--- start ---
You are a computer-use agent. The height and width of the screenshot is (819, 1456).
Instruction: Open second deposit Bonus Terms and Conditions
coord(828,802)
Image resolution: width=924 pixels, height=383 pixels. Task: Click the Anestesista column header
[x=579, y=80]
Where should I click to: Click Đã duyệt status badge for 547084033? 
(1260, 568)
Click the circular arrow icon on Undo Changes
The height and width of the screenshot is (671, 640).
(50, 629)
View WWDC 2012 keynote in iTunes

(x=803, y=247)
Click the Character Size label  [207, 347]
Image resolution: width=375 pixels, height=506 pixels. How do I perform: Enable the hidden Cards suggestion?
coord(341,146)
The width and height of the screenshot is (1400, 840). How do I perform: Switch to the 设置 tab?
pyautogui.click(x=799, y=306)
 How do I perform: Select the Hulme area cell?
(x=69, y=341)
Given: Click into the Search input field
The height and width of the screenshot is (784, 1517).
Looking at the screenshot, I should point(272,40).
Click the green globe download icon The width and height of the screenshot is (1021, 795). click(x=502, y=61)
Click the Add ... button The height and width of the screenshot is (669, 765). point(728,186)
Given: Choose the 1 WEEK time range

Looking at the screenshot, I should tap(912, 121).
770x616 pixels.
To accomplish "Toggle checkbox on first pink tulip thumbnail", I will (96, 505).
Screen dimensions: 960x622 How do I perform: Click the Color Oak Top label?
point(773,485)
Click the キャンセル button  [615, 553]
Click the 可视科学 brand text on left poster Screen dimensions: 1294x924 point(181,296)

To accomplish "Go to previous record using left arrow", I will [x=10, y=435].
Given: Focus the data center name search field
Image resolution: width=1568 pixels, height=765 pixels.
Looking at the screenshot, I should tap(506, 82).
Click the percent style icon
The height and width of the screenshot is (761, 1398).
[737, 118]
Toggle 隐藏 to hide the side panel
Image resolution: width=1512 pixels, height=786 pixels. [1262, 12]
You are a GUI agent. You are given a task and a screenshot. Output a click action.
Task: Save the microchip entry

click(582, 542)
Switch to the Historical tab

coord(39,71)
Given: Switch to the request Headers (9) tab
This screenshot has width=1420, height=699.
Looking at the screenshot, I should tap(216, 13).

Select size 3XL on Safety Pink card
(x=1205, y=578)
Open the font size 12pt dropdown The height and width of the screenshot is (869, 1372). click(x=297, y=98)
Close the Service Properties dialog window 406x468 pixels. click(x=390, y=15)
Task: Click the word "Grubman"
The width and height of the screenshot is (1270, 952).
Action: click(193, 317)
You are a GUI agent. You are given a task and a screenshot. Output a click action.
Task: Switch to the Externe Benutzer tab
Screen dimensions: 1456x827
--- end ---
**Set task:** Reproduce the rows verbatim, beginning at the line that contains "Click the Add" and continuing through the final row, both ends included.

**Full output:**
Click the Add ... button The height and width of the screenshot is (669, 765). point(728,186)
Given: Choose the 1 WEEK time range

Looking at the screenshot, I should tap(912, 121).
770x616 pixels.
To accomplish "Toggle checkbox on first pink tulip thumbnail", I will (96, 505).
Screen dimensions: 960x622 How do I perform: Click the Color Oak Top label?
point(773,485)
Click the キャンセル button  [615, 553]
Click the 可视科学 brand text on left poster Screen dimensions: 1294x924 point(181,296)

To accomplish "Go to previous record using left arrow", I will [x=10, y=435].
Given: Focus the data center name search field
Image resolution: width=1568 pixels, height=765 pixels.
Looking at the screenshot, I should tap(506, 82).
Click the percent style icon
The height and width of the screenshot is (761, 1398).
[737, 118]
Toggle 隐藏 to hide the side panel
Image resolution: width=1512 pixels, height=786 pixels. [1262, 12]
You are a GUI agent. You are given a task and a screenshot. Output a click action.
Task: Save the microchip entry

click(582, 542)
Switch to the Historical tab

coord(39,71)
Given: Switch to the request Headers (9) tab
This screenshot has width=1420, height=699.
Looking at the screenshot, I should tap(216, 13).

Select size 3XL on Safety Pink card
(x=1205, y=578)
Open the font size 12pt dropdown The height and width of the screenshot is (869, 1372). click(x=297, y=98)
Close the Service Properties dialog window 406x468 pixels. click(x=390, y=15)
Task: Click the word "Grubman"
The width and height of the screenshot is (1270, 952).
Action: click(193, 317)
You are a GUI agent. You are given a task and a screenshot. Output a click action.
Task: Switch to the Externe Benutzer tab
Screen dimensions: 1456x827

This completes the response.